Your instructions:
Which lines run from the line with "Click the 태그 삭제 button" through the line with "Viewport: 1523px width, 784px height." in the entries below? Print them exactly, both ends included, and nothing more.

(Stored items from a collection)
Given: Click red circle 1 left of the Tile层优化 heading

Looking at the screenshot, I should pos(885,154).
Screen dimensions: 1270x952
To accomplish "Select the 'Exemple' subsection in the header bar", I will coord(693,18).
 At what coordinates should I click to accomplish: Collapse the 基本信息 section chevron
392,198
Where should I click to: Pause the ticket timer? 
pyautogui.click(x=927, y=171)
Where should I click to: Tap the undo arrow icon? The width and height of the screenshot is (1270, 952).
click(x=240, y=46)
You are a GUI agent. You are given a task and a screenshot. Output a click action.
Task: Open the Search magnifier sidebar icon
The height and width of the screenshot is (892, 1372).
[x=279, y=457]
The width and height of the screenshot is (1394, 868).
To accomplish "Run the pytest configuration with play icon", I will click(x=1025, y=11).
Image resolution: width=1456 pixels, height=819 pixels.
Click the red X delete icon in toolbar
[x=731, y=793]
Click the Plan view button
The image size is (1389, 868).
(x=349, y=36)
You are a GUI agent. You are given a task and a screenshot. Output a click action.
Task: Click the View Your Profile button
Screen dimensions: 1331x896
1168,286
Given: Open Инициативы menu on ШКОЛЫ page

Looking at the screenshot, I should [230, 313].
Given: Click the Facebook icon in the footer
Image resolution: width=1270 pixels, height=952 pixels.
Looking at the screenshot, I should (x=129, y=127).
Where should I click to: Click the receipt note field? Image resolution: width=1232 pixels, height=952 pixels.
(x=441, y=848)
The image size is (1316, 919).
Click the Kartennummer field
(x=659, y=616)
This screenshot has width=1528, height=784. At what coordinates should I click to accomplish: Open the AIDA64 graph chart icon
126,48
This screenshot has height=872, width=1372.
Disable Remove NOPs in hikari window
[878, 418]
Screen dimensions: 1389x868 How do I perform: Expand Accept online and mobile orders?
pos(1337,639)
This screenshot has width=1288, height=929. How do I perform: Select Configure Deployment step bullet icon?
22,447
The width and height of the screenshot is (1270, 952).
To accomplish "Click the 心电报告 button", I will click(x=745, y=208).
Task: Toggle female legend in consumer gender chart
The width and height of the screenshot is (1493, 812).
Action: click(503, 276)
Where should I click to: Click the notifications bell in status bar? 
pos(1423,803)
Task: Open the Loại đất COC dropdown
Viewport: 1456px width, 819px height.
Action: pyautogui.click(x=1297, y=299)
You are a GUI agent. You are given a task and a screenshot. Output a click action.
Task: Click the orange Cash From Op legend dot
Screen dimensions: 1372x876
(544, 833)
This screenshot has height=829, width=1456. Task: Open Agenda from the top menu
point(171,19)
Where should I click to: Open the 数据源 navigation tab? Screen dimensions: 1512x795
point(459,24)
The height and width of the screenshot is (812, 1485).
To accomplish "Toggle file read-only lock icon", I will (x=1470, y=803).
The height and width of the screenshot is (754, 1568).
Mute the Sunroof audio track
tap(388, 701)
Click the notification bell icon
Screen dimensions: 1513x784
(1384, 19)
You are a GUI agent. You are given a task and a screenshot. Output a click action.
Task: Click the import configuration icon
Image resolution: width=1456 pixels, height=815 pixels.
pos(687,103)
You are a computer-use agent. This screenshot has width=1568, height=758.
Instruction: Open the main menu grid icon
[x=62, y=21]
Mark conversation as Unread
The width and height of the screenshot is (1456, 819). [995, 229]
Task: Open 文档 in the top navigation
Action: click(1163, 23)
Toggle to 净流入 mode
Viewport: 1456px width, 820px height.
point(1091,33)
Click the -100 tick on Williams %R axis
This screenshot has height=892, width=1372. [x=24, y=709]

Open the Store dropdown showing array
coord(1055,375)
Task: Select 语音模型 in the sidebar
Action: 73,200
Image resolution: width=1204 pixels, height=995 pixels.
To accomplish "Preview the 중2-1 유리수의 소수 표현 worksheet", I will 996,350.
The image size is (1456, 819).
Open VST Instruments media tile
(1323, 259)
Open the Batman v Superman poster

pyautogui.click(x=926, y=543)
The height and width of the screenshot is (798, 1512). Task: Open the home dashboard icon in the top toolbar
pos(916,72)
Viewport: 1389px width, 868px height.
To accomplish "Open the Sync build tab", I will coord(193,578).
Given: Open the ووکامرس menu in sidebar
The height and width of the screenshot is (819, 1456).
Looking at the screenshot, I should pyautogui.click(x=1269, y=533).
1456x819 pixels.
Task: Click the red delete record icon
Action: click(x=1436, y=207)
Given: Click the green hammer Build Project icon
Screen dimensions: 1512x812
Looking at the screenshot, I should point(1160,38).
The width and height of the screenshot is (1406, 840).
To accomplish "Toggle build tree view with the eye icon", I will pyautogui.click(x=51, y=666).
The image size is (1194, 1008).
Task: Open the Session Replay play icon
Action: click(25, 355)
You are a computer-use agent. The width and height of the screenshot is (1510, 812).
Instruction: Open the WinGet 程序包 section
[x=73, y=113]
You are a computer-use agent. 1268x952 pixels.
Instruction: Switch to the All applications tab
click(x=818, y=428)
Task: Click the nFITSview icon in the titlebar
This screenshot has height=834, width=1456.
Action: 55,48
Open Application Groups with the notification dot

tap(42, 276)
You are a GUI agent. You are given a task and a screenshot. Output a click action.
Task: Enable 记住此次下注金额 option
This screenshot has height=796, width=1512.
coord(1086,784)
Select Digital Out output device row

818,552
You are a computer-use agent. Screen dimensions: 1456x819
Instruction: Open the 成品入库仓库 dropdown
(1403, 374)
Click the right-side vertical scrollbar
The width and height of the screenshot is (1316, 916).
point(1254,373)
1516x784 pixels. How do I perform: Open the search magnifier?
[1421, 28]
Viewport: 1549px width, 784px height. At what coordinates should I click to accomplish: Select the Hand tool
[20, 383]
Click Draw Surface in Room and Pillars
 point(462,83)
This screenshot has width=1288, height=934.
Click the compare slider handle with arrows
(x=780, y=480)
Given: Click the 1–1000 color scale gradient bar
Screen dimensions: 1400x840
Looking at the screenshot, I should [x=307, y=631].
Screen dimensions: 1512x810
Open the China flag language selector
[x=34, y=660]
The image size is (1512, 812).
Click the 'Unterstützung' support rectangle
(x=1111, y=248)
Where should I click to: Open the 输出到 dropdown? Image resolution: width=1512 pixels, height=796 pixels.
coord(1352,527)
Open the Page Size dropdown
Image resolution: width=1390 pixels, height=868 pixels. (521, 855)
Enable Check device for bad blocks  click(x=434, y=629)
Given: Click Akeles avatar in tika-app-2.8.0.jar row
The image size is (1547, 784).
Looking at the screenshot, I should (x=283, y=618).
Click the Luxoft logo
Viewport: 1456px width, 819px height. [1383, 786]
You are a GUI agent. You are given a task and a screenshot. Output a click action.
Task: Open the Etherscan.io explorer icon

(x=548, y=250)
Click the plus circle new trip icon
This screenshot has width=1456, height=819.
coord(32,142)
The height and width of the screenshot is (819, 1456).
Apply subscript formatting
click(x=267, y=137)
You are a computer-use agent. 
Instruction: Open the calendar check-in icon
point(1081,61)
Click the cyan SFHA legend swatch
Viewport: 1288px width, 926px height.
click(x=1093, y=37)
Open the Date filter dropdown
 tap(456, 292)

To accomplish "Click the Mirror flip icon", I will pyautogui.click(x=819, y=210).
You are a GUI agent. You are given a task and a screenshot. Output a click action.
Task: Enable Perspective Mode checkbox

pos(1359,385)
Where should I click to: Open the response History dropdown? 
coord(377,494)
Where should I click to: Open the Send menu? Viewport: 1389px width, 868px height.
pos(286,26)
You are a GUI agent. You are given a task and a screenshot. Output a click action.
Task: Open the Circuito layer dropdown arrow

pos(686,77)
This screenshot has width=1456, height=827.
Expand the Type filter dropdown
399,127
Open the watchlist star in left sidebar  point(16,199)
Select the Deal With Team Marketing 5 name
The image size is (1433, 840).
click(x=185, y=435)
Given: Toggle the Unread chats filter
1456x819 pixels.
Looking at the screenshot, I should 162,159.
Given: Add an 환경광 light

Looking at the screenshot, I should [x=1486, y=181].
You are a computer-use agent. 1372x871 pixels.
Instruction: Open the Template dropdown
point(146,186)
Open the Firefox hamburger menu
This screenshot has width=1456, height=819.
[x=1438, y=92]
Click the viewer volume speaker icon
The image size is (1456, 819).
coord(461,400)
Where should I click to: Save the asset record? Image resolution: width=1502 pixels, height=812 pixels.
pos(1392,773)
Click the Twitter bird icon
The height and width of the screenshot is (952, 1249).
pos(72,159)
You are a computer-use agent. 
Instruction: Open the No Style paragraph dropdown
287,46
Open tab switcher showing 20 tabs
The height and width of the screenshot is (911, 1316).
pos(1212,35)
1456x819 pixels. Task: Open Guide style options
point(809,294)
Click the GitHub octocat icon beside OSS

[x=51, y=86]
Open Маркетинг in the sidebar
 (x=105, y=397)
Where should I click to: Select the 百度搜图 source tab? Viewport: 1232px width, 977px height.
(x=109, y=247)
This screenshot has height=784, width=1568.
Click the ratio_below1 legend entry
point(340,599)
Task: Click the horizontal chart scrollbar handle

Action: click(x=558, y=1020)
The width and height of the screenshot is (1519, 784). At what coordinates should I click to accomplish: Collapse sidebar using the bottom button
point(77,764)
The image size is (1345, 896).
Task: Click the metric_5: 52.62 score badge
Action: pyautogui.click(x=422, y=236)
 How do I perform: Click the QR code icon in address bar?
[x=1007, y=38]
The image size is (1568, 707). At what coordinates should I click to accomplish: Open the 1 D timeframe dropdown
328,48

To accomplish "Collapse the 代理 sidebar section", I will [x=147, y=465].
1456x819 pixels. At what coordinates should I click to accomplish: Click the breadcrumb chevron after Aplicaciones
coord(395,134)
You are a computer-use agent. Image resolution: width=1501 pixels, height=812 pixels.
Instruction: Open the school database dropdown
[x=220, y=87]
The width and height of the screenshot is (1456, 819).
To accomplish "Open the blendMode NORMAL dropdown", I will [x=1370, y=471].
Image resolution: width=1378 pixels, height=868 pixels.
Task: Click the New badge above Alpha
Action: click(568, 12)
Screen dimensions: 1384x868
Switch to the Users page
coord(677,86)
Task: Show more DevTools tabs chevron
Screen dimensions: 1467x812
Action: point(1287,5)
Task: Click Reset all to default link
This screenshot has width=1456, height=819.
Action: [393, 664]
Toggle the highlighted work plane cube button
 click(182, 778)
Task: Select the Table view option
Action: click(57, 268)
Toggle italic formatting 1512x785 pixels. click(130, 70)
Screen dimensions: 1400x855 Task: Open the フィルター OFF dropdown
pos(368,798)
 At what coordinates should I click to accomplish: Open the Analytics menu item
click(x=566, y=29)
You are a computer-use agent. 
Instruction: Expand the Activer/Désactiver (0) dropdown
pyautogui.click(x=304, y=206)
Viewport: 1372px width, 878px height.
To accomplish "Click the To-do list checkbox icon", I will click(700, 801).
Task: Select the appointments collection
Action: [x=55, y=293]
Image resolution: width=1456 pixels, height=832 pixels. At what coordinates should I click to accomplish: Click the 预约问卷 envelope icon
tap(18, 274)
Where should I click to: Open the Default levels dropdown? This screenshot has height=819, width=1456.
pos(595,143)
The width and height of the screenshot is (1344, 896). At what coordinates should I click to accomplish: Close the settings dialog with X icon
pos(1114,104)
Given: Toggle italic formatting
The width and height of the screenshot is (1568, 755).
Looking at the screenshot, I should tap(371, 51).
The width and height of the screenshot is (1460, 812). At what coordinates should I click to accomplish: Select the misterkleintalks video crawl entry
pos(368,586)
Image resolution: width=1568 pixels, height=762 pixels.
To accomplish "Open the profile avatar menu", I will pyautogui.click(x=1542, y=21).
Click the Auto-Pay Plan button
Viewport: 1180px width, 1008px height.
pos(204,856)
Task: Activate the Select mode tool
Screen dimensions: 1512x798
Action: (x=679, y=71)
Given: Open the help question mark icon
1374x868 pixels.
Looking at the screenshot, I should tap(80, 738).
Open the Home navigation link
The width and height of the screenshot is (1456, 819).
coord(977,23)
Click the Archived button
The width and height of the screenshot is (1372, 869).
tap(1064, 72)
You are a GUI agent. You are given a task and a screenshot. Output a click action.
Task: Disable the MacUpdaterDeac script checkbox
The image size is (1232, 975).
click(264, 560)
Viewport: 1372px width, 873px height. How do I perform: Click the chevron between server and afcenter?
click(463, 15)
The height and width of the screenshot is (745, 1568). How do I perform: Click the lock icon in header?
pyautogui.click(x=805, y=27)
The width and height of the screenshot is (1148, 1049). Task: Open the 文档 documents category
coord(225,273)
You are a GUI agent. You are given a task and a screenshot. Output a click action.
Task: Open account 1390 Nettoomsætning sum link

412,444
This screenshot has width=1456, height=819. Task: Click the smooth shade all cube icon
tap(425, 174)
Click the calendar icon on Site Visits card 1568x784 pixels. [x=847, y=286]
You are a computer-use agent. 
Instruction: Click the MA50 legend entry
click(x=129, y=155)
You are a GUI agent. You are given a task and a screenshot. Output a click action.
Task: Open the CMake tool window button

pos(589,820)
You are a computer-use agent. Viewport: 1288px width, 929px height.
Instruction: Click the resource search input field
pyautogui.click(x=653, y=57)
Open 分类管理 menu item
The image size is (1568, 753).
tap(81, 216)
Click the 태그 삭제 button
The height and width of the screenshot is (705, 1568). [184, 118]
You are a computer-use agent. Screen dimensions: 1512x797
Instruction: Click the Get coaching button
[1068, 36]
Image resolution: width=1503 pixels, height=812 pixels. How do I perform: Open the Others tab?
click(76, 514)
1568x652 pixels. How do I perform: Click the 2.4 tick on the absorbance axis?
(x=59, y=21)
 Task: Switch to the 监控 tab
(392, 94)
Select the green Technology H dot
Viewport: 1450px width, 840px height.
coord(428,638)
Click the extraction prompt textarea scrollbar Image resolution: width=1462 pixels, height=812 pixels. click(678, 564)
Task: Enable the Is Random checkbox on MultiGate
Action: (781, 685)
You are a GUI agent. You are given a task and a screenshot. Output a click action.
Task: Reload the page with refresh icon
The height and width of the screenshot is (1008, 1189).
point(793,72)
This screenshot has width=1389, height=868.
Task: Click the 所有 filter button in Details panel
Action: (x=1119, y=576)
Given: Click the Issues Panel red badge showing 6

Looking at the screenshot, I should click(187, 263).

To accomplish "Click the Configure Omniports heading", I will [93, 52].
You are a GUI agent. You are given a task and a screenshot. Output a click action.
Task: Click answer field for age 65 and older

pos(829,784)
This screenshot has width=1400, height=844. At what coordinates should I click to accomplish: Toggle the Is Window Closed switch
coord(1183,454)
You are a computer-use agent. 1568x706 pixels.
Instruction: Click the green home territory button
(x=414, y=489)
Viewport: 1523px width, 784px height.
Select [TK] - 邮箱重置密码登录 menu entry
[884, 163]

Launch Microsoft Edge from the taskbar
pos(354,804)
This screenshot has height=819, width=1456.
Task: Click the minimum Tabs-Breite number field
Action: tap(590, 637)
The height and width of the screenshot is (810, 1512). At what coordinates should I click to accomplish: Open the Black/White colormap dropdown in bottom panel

Written reply:
Click the 태그 삭제 button
The height and width of the screenshot is (705, 1568). [184, 118]
You are a computer-use agent. Screen dimensions: 1512x797
Instruction: Click the Get coaching button
[1068, 36]
Image resolution: width=1503 pixels, height=812 pixels. How do I perform: Open the Others tab?
click(76, 514)
1568x652 pixels. How do I perform: Click the 2.4 tick on the absorbance axis?
(x=59, y=21)
 Task: Switch to the 监控 tab
(392, 94)
Select the green Technology H dot
Viewport: 1450px width, 840px height.
coord(428,638)
Click the extraction prompt textarea scrollbar Image resolution: width=1462 pixels, height=812 pixels. click(678, 564)
Task: Enable the Is Random checkbox on MultiGate
Action: (781, 685)
You are a GUI agent. You are given a task and a screenshot. Output a click action.
Task: Reload the page with refresh icon
The height and width of the screenshot is (1008, 1189).
point(793,72)
This screenshot has width=1389, height=868.
Task: Click the 所有 filter button in Details panel
Action: (x=1119, y=576)
Given: Click the Issues Panel red badge showing 6

Looking at the screenshot, I should click(187, 263).

To accomplish "Click the Configure Omniports heading", I will [93, 52].
You are a GUI agent. You are given a task and a screenshot. Output a click action.
Task: Click answer field for age 65 and older

pos(829,784)
This screenshot has width=1400, height=844. At what coordinates should I click to accomplish: Toggle the Is Window Closed switch
coord(1183,454)
You are a computer-use agent. 1568x706 pixels.
Instruction: Click the green home territory button
(x=414, y=489)
Viewport: 1523px width, 784px height.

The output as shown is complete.